Recently, I was asked a simple question: Can a school with very high absolute performance levels ever actually be considered a “bad school?"
This is a good question.
For one thing, of course, tests and graduation rates are imperfect measures (especially given how they're currently used), and so they may be missing a lot. This is certainly the case, but let’s put it aside for the purposes of this discussion.
Say we have an elementary school, located in an affluent neighborhood, whose students score very highly, on average. These kids entered the school way ahead of their peers in poorer areas. During their 5-6 years at this school, each cohort of students maintains a very high performance level, but it’s mostly because of where they started out – they actually make progress that is far lower than that of similar students in comparable schools. Due to the design of most states’ rating systems, this school would probably receive a fairly high grade, or would at least avoid receiving low grade, because the systems tend to weight absolute proficiency measures quite heavily.
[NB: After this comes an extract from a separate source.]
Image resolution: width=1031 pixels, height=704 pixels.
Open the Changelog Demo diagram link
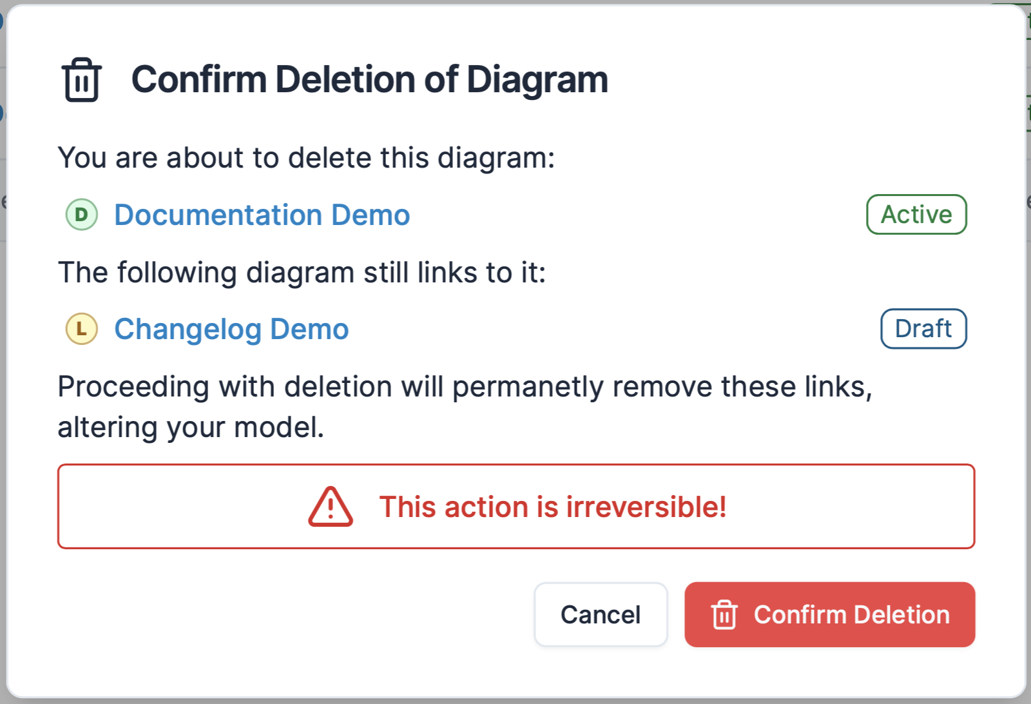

Is this wrong? Is this a “low-performing school?"
By the growth-oriented test-based metrics commonly employed in education policy today, including those we use for teachers, yes, it is. These students are “losing ground” relative to similar peers elsewhere (though keep in mind that the estimates from many growth models are relative, not absolute). Sure, virtually all of them will graduate and most will eventually attend four-year college, but that may be largely thanks to their backgrounds – i.e., these outcomes will come about despite, rather than because of, their school’s effectiveness.
That said, yes –I suppose I would call this a “low performing school."
But I would offer one very important clarification here – this may be a “low-performing school” by a test-based, growth-oriented standard, but that does not necessarily mean it should be subject to costly interventions, whether high stakes (e.g., closure or turnaround) or lower stakes (e.g., additional funding). This, put simply, is because resources are limited, and they are, in my view, best allocated to schools serving students who are most in need of help. This is not the case in our hypothetical school, where students score highly but don’t make progress.
The school should, however, be formally “encouraged” to improve, perhaps via a low-cost plan by which its performance is subject to special monitoring and receives guidance on possible strategies to boost performance.
(Side note: Depending on the availability of resources and the performance of other schools, there may be cases in which schools with strong absolute performance do so poorly on growth metrics that more drastic interventions could be appropriate. But I’m not sure where that line should be drawn.)
One final note that bears mentioning here is that, in most states’ rating systems, a school with high absolute performance and low growth (e.g., our hypothetical school) has much less risk of receiving a low rating than a school in the opposite situation – low absolute performance and strong growth. Again, this reflects the design of these systems, in which absolute performance plays a more dominant role than growth in determining a school’s rating.